The slope is $- \frac{1}{2}$ and the y-intercept is $\left(0 , \frac{1}{2}\right)$

#### Explanation:

This equation is in point-slope form which is:

$y - {y}_{1} = m \left(x - {x}_{1}\right)$

m is the slope and $\left({x}_{1} , {y}_{1}\right)$ can be any point on the line. So in this case, the point we are given is $\left(- 3 , 2\right)$

Since there's a $- \frac{1}{2}$ in the m's place for this equation, we automatically know that the slope is $- \frac{1}{2}$ (since m stands for slope).
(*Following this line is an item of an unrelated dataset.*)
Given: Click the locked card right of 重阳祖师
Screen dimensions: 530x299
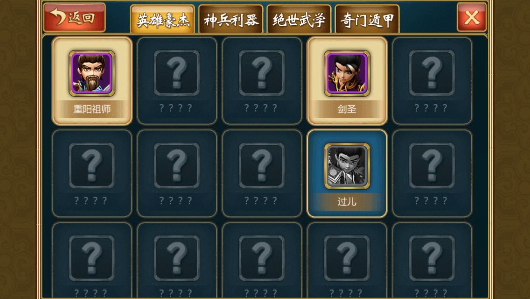Looking at the screenshot, I should coord(177,81).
To find the y-intercept, you'll have to simplify the equation.
Start with distributing the $- \frac{1}{2}$

Given: $y - 2 = - \frac{1}{2} \left(x + 3\right)$

1) Distribute : $y - 2 = - \frac{1}{2} x - \frac{3}{2}$
2) Add 2 to both sides: $y = - \frac{1}{2} x - \frac{3}{2} + 2$
$y = - \frac{1}{2} x + \frac{1}{2}$ <-- equation in standard form

This is the standard form of the equation. From the equation we can see $\frac{1}{2}$ is the y-intercept (plug in 0 for x as y-intercepts always have 0 as the x coordinate) , so your final answer is $\left(0 , \frac{1}{2}\right)$!

I'm not sure if you wanted to find what the x-intercept is as well but I'll tell you how to do that too.

x-intercepts always have a 0 in the y coordinate so make the equation equal to 0/plug in 0 for y.

1) $y = - \frac{1}{2} x + \frac{1}{2}$

2) $0 = - \frac{1}{2} x + \frac{1}{2}$ <-- make the equation equal 0 (plug in 0 for y)

3) $- \frac{1}{2} = - \frac{1}{2} x$ <-- subtract both sides by $\frac{1}{2}$

4) $- \frac{1}{2} \div \left(- \frac{1}{2}\right) = x$ <-- divide both sides by $- \frac{1}{2}$

5) $- \frac{1}{2} \cdot \left(- \frac{2}{1}\right) = x$

6)$x = 1$

therefore your answer is $\left(1 , 0\right)$ for the x-intercept.